Fossils of organisms billions of years old are difficult to find. The earliest organisms might not have been preserved in stone at all. Most familiar fossils appeared in the Cambrian period more than 540 million years ago. Some stromatolites — fossils of cyanobacteria — are as much as 3.4 billion years old.

But the researchers have found a rich molecular fossil bed billions of years old in the genetic blueprints of living organisms.

"Imprinted in the DNA of modern organisms is the history of these Precambrian events," says Alm.

To read that history, the researchers traced the evolution of 3,983 gene families in the genomes of 100 different living species. Gene families are groups of genes that share similar structures and functions.

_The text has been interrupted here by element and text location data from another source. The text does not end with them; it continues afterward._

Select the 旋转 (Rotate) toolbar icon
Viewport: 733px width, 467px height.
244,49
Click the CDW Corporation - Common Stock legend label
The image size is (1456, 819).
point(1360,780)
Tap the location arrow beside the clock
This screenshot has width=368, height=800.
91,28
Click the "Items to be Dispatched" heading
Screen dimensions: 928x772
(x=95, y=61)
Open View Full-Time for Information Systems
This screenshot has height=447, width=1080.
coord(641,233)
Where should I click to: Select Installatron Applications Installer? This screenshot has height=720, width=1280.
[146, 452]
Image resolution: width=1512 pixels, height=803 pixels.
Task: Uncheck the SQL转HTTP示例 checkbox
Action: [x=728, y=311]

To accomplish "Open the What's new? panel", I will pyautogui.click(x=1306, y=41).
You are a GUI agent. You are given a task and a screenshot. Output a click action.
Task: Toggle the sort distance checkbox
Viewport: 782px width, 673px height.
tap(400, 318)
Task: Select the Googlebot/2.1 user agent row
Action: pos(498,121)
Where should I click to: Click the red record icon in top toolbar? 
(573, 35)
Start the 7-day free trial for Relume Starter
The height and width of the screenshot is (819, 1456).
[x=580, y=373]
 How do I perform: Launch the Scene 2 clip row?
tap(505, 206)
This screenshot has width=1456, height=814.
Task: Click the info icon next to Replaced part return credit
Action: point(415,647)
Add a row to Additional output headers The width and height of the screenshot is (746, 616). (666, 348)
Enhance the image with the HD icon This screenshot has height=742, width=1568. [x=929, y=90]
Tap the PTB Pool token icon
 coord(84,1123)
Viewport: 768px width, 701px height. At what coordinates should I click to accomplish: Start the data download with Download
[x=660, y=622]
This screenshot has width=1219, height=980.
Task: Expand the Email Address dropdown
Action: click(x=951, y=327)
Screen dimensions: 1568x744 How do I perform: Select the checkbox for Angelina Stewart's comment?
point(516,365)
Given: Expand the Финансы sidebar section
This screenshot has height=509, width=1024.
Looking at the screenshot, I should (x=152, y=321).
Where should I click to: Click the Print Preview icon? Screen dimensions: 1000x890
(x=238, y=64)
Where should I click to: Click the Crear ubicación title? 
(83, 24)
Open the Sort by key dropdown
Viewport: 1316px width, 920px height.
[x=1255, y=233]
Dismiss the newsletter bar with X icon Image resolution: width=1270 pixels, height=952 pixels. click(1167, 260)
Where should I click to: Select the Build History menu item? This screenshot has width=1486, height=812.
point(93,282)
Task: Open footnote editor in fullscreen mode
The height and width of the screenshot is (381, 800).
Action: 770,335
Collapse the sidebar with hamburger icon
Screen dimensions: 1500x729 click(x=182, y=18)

Analyzing that amount of data is a technical tour de force, says Jason Raymond of Arizona State University in Tempe. Most researchers painstakingly reconstruct the evolutionary history of one gene at a time, he says. By simultaneously examining how thousands of genes changed over time to produce the variation seen in organisms today, "they've leapfrogged other researchers," he says. "If they'd have done this 10 years ago, I'd be out of a Ph.D."

Genes for shuttling electrons burst onto the scene about 3.3 billion years ago, the researchers calculate. Those genes, known as electron-transport genes, are important for such processes as photosynthesis and respiration. By increasing the energy efficiency of some early life forms, these genes may have enabled populations to thrive.

Genes for using oxygen appeared at the tail of the genetic expansion around 2.8 billion years ago, long before oxygen began accumulating in the atmosphere around 2.5 billion years ago. The team also found evidence for the birth of genes for processing nitrogen and for using iron, molybdenum, copper and other elements.

While the genetic predictions match geochemical data for many of the elements, a few appear to contradict ideas about Earth's early history. For instance, the new data predict that genes for using nickel were increasing at a time when geochemists say nickel concentrations in the ocean were crashing.

"Somebody's wrong, and that's what's really exciting to me," says Timothy Lyons, a geochemist at the University of California, Riverside. While he doesn't expect the genetic models to single-handedly overturn geochemical models of the early ocean, the new study might help refine chemical predictions. The genetic data is "another control and constraint that can't be ignored."